▶ **PROBLEM TO SOLVE**: Present the lines below as a numbered list, starting at the first line and ending at the line that contains "(x=1130, y=317)", with both ends included and blank lines omitted.

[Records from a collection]
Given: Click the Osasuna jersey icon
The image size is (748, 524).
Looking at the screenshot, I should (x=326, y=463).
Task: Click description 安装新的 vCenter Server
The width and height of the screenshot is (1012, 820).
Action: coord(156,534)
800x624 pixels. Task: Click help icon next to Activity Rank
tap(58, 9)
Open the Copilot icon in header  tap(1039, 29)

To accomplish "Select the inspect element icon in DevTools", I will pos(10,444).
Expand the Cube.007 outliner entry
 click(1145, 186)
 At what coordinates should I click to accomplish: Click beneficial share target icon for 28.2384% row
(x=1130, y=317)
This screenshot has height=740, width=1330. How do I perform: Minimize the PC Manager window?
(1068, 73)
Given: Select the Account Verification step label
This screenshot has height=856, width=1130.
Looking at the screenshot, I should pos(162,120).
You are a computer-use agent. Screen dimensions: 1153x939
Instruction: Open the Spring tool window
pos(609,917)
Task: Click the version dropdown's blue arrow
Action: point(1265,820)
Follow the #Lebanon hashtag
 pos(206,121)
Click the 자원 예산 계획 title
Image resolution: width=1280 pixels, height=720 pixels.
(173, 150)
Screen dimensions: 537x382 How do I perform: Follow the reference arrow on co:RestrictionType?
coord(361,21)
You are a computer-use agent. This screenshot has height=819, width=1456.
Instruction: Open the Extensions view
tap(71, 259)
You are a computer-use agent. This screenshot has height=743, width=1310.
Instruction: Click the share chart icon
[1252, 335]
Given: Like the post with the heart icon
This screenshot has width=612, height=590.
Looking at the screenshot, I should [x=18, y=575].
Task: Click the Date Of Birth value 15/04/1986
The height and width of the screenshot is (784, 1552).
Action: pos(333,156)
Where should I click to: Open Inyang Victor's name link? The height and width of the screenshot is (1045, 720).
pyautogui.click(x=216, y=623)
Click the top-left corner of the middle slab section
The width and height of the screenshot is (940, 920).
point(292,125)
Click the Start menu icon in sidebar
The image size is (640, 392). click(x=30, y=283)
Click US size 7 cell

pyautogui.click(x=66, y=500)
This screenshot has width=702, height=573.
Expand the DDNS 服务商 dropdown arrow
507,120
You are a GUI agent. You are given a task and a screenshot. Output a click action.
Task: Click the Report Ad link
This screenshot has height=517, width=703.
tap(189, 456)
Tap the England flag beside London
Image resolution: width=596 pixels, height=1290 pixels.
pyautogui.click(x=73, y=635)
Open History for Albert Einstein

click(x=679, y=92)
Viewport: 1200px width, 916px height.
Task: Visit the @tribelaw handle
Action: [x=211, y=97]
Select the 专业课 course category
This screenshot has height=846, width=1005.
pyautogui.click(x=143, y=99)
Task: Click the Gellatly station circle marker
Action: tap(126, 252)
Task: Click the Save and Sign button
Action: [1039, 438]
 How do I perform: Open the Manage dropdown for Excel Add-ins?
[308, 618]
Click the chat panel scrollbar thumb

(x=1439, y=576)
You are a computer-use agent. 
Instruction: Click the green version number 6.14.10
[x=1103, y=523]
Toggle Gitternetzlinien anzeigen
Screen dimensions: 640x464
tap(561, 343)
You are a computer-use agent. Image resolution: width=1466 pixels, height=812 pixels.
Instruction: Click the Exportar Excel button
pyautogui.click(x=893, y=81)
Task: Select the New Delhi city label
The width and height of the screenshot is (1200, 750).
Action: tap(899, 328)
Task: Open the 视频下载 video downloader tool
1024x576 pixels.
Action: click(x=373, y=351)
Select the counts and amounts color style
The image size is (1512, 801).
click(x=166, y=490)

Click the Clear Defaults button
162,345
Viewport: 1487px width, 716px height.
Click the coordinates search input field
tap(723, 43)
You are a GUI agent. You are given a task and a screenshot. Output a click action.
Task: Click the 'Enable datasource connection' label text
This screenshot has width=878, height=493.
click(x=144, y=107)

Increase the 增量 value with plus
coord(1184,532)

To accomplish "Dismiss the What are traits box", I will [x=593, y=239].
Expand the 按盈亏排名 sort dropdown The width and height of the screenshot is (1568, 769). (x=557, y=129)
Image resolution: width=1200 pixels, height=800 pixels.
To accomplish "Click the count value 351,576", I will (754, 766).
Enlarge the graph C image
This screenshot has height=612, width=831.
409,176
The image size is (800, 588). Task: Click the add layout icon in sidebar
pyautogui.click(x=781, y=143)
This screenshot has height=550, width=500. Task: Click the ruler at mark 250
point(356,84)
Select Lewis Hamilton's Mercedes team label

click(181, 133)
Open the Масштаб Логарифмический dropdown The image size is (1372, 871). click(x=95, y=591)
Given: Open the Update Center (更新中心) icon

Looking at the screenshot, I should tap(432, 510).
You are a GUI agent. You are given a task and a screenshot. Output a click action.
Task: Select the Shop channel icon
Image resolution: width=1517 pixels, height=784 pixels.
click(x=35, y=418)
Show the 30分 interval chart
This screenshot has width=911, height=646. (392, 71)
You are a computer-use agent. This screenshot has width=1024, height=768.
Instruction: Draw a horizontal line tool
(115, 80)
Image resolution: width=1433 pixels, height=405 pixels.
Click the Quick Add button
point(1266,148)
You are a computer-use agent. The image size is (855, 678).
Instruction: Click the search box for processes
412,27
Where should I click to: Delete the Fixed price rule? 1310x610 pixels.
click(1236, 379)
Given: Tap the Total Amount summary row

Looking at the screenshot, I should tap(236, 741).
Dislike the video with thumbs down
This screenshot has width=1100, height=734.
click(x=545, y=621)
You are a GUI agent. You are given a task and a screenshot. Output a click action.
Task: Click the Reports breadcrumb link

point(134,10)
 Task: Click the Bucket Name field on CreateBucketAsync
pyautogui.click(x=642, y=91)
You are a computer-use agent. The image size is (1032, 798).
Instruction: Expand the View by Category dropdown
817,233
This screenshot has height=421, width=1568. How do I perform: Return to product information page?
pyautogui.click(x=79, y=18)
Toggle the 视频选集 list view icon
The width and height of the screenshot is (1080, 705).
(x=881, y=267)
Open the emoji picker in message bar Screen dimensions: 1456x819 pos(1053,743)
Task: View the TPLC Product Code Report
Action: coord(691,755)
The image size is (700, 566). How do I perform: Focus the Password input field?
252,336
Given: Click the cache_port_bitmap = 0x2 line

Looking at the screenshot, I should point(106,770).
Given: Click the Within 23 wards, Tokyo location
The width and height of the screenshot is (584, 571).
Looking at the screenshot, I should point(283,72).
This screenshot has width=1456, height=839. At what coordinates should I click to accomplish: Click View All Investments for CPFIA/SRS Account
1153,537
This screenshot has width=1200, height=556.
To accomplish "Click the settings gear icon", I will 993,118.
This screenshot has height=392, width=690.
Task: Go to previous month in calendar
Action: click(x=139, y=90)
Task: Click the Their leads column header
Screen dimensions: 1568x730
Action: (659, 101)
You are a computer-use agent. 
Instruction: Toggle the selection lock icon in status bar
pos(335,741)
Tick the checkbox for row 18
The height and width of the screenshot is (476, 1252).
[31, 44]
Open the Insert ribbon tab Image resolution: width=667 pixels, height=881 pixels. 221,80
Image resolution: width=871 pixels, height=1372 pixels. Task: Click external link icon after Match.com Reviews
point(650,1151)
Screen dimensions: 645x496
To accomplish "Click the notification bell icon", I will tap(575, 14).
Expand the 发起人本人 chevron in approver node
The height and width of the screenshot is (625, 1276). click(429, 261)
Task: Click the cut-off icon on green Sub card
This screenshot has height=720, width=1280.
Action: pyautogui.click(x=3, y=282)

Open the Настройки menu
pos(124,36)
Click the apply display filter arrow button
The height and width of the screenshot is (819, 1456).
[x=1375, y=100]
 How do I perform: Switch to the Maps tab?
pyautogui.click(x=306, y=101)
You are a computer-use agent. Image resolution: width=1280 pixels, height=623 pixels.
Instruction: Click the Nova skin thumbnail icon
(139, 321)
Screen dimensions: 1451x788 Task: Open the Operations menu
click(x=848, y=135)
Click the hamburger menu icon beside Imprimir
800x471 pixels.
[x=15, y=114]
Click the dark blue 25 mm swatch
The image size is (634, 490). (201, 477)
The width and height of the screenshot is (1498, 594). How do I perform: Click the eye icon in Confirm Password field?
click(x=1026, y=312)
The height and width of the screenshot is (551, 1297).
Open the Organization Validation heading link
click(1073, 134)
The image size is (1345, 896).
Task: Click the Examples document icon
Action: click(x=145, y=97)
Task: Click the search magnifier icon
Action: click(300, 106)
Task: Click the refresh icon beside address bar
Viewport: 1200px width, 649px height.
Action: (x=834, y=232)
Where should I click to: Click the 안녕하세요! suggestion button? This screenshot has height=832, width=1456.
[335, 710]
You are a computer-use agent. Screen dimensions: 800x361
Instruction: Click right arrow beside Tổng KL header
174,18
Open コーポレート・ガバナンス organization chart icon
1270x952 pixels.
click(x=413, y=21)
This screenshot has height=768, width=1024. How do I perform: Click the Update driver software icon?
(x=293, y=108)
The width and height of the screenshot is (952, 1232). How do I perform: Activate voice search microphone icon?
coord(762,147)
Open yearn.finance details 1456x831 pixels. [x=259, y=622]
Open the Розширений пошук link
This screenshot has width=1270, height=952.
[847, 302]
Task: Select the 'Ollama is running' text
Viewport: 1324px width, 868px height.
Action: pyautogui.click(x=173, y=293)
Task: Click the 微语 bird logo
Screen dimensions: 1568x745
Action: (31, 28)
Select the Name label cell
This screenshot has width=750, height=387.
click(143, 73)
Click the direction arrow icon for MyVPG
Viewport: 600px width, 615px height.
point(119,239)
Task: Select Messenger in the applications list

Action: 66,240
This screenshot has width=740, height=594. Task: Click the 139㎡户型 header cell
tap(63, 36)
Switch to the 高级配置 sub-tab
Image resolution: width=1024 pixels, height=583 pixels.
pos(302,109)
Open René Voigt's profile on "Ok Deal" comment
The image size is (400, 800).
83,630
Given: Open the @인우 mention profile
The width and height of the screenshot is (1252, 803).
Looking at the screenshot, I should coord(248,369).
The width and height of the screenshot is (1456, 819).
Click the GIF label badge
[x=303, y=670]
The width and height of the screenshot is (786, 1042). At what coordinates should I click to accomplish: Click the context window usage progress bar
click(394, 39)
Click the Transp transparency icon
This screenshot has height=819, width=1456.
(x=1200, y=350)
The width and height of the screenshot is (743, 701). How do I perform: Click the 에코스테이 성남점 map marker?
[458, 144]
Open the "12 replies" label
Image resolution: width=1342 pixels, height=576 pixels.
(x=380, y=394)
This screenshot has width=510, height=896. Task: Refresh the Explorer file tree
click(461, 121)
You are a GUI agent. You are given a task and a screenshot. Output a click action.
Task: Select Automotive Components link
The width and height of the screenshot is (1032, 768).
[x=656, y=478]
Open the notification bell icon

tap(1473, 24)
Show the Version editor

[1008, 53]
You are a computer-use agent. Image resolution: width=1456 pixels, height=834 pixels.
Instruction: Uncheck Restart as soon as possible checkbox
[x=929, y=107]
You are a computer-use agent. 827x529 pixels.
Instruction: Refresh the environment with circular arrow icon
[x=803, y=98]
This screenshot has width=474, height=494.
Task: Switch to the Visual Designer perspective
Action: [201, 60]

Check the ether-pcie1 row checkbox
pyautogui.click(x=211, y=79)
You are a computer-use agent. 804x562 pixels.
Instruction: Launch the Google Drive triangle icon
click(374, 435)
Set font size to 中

▶ **ANSWER TO THE EXERCISE**:
1. Given: Click the Osasuna jersey icon
2. The image size is (748, 524).
3. Looking at the screenshot, I should (x=326, y=463).
4. Task: Click description 安装新的 vCenter Server
5. The width and height of the screenshot is (1012, 820).
6. Action: coord(156,534)
7. 800x624 pixels. Task: Click help icon next to Activity Rank
8. tap(58, 9)
9. Open the Copilot icon in header  tap(1039, 29)
10. To accomplish "Select the inspect element icon in DevTools", I will pos(10,444).
11. Expand the Cube.007 outliner entry
12.  click(1145, 186)
13.  At what coordinates should I click to accomplish: Click beneficial share target icon for 28.2384% row
14. (x=1130, y=317)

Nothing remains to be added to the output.